*About this exercise*: When the string "page" is part of a line below, that line should be copied.

Start of Entries supplied

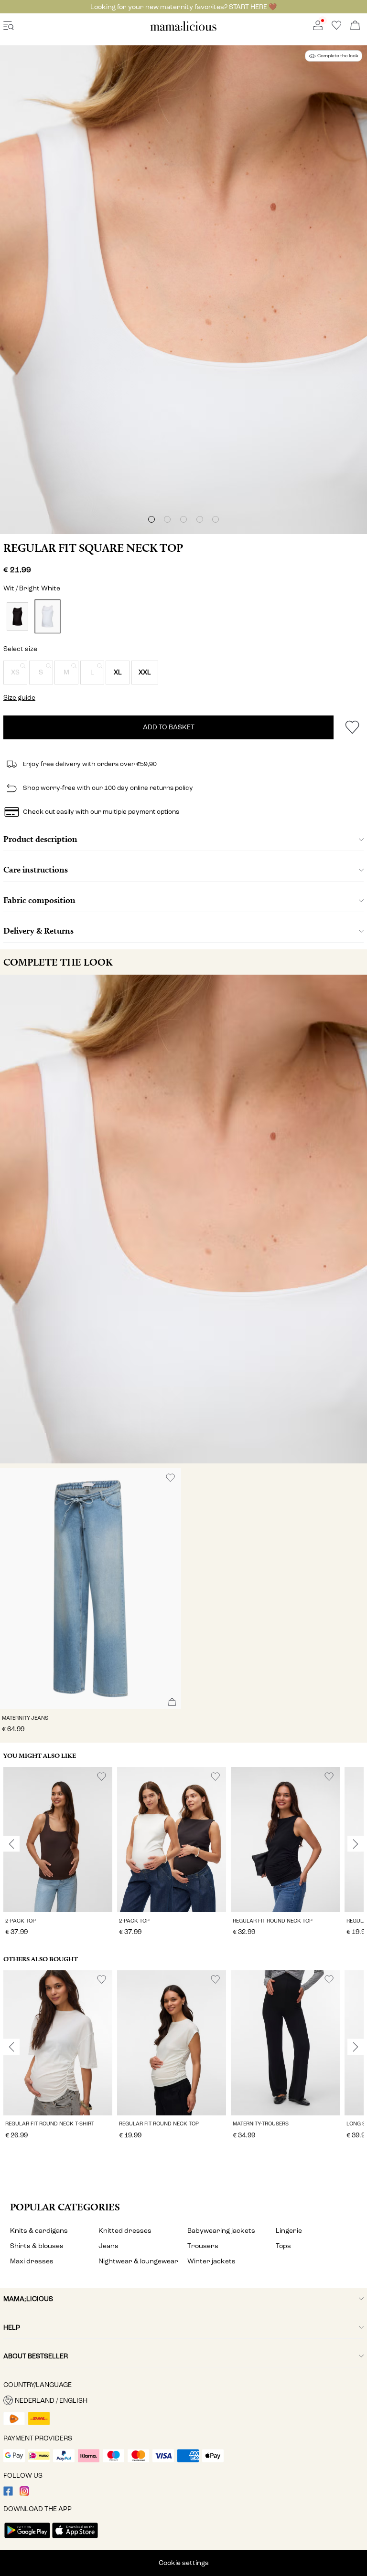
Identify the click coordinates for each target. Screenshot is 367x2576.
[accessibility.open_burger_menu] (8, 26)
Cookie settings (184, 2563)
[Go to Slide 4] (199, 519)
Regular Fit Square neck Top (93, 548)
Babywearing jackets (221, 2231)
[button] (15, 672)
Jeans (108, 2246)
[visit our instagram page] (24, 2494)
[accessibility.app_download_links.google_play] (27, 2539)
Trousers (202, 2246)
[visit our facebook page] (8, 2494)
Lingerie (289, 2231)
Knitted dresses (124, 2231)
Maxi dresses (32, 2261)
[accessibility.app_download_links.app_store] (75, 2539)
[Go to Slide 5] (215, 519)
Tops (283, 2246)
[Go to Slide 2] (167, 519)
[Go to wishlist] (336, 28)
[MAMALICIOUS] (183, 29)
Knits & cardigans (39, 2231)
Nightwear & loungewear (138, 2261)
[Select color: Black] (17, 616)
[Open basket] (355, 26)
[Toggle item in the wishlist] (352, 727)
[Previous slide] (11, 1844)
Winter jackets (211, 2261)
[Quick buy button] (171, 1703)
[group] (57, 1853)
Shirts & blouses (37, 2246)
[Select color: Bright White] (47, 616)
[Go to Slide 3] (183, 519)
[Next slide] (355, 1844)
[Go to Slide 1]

End of Entries supplied

*Exercise answer*:
[visit our instagram page] (24, 2494)
[visit our facebook page] (8, 2494)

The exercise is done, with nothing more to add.